* [What the task requires]: Show all lines from the material that carry the word "your".

┄┄┄┄┄┄

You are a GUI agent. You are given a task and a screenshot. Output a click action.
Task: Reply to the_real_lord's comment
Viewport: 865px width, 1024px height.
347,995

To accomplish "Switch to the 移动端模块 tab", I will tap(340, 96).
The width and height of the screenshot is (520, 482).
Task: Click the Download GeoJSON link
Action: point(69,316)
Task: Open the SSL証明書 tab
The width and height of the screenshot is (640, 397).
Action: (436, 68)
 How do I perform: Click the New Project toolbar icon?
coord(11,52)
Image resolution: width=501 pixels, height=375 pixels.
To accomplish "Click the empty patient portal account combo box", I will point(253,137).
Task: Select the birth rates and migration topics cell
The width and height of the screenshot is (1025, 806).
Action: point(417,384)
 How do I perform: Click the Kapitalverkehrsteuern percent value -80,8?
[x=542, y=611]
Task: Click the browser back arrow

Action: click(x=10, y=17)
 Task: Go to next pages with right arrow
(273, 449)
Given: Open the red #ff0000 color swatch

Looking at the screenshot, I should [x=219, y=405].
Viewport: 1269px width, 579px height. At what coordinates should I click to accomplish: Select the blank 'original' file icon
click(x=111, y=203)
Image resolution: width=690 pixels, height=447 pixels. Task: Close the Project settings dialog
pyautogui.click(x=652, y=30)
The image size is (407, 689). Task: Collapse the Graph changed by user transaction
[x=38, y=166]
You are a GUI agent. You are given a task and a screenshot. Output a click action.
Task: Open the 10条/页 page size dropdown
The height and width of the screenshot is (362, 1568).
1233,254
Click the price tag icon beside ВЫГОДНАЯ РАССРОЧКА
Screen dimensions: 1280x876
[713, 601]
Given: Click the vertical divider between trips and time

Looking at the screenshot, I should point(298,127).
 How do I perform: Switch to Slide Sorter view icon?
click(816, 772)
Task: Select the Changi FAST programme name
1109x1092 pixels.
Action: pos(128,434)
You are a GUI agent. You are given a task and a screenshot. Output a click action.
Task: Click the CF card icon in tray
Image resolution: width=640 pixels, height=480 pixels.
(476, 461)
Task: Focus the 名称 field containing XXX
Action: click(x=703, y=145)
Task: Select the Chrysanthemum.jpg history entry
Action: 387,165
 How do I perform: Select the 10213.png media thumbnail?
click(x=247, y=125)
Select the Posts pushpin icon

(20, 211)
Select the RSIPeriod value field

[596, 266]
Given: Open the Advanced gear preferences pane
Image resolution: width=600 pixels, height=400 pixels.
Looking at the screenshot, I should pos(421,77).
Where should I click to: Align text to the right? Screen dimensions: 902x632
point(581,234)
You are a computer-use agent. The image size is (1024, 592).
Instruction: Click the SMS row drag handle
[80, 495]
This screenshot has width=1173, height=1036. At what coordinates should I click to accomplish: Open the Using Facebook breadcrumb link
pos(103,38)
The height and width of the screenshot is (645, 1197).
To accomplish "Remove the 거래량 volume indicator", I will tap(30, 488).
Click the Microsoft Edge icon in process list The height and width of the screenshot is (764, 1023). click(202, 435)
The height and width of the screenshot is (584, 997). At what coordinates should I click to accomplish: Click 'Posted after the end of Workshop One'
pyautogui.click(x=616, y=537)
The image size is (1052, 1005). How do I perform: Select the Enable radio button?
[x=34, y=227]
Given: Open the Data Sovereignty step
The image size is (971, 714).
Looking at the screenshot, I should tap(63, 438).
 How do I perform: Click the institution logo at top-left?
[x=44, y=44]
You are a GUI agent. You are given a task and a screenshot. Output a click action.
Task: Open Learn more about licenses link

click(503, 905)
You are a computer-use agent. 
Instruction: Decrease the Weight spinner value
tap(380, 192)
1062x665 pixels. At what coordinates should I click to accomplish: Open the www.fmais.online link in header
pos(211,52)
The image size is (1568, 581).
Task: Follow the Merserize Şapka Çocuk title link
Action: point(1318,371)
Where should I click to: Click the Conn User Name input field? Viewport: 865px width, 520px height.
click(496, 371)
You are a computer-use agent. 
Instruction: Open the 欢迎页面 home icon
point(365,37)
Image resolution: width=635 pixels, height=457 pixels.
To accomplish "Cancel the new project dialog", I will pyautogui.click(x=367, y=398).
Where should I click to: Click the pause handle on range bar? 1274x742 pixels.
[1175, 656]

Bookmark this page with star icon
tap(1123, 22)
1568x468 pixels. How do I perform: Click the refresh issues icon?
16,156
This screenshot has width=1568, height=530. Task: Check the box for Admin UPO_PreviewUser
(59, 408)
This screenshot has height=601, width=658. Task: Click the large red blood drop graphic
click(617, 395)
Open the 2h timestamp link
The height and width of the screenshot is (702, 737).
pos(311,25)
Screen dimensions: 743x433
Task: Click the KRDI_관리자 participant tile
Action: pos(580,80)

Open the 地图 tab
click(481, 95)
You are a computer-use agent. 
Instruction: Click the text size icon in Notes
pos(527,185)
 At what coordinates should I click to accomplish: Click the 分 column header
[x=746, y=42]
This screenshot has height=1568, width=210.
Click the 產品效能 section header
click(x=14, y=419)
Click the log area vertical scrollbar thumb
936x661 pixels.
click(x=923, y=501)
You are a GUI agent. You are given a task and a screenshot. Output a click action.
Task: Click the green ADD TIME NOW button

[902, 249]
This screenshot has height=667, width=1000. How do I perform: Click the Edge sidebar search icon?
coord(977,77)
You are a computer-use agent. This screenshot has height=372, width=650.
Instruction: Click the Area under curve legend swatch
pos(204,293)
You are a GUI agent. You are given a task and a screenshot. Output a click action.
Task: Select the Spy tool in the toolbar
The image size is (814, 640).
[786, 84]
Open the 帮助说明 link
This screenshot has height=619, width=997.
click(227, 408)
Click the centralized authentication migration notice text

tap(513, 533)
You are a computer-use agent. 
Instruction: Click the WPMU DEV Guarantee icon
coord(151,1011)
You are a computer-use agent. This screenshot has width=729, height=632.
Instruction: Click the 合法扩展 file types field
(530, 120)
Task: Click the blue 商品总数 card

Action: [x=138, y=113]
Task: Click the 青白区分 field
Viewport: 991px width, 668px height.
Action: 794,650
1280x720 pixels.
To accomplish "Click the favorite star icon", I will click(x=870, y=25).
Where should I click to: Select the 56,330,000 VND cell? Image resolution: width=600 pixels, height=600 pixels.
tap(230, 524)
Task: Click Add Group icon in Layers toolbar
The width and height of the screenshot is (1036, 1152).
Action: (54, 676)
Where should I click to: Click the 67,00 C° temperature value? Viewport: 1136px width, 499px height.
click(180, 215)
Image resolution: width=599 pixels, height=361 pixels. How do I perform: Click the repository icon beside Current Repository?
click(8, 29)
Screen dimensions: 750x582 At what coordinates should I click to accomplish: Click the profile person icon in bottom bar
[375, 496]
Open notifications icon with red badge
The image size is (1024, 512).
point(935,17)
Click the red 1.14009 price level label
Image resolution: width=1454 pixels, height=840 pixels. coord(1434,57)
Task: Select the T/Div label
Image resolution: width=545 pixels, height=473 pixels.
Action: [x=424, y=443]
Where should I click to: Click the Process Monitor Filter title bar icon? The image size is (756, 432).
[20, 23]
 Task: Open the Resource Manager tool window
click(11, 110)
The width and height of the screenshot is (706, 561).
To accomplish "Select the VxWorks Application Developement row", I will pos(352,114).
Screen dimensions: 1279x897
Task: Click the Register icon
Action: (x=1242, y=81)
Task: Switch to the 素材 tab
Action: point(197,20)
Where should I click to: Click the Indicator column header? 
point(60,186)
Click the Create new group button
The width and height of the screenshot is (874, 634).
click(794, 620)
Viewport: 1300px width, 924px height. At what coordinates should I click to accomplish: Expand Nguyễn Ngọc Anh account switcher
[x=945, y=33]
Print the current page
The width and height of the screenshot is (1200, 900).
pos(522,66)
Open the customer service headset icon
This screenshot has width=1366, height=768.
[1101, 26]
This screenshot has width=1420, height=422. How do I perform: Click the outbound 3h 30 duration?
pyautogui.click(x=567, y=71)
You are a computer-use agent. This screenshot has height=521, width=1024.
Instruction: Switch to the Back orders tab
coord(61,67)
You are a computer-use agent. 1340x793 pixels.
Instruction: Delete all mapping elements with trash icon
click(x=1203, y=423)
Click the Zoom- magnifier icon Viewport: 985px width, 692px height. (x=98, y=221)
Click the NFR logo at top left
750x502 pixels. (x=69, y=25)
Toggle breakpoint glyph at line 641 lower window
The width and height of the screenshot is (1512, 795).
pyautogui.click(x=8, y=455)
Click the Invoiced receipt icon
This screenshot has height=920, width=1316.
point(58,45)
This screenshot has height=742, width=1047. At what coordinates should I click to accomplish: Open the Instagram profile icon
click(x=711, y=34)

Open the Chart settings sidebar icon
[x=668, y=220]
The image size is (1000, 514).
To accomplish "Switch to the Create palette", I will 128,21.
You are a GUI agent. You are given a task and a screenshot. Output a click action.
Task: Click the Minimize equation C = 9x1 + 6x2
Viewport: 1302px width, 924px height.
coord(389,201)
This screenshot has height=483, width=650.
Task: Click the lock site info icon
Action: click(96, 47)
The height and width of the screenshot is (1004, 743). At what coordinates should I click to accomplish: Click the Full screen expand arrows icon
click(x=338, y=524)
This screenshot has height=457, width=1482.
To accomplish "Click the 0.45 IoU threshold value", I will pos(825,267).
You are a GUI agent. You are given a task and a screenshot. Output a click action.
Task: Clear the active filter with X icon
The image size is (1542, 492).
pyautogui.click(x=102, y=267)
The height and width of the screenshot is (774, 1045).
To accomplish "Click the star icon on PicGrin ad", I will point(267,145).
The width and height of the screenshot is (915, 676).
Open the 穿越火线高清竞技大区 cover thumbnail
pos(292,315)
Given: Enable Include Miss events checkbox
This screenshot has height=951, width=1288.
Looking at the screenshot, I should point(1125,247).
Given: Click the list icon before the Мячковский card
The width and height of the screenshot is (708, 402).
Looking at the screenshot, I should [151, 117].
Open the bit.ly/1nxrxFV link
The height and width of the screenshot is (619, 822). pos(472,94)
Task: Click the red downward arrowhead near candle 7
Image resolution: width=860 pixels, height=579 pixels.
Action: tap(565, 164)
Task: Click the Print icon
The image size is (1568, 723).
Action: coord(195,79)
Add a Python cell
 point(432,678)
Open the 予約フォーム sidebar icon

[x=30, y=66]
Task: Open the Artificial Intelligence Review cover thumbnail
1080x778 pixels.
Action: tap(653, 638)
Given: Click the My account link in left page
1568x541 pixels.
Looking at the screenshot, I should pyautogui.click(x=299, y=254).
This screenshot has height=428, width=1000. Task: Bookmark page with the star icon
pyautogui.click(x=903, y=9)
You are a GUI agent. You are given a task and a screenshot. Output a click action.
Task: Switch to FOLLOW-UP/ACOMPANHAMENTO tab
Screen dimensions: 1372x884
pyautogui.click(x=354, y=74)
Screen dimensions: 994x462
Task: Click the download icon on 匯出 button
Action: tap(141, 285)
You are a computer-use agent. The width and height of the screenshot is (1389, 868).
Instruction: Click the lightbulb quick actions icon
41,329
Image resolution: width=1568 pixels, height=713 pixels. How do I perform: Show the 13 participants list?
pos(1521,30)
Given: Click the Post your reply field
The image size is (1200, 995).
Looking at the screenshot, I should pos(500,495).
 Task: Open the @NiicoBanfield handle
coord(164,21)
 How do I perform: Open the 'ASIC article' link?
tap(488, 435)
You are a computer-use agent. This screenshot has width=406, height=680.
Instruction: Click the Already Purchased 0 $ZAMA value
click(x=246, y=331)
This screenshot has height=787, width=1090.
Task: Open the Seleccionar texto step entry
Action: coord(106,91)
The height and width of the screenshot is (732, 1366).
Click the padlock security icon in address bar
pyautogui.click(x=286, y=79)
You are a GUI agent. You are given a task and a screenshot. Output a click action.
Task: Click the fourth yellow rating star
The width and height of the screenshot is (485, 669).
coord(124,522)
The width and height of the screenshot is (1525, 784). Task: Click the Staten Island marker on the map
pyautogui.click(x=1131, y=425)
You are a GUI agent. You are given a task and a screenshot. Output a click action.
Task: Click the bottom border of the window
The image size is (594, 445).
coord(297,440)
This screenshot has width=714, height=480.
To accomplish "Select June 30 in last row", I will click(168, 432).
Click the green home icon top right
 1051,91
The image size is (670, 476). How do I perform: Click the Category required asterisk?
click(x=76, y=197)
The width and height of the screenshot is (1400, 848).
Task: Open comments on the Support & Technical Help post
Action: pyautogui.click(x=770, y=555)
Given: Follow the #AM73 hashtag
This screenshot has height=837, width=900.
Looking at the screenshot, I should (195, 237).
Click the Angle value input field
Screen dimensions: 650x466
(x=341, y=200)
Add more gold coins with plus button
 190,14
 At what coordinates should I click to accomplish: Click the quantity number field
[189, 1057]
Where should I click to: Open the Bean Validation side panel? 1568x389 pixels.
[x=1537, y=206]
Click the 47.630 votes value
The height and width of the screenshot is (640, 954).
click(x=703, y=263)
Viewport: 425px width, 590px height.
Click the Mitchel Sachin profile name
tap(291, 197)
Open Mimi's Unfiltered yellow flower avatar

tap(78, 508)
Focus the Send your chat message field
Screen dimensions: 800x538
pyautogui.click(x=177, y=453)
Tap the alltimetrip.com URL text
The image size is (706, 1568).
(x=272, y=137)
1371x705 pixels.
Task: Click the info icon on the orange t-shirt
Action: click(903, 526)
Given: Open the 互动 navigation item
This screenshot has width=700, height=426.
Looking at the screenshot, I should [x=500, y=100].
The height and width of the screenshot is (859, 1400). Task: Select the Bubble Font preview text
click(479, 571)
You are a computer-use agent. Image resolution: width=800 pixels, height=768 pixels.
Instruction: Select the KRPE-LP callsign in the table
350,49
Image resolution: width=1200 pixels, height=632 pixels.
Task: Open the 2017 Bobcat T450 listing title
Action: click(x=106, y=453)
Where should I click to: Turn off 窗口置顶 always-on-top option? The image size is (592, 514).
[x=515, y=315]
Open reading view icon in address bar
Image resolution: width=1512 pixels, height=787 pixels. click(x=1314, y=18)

┄┄┄┄┄┄

* [Response]:
Given: Click the Post your reply field
Focus the Send your chat message field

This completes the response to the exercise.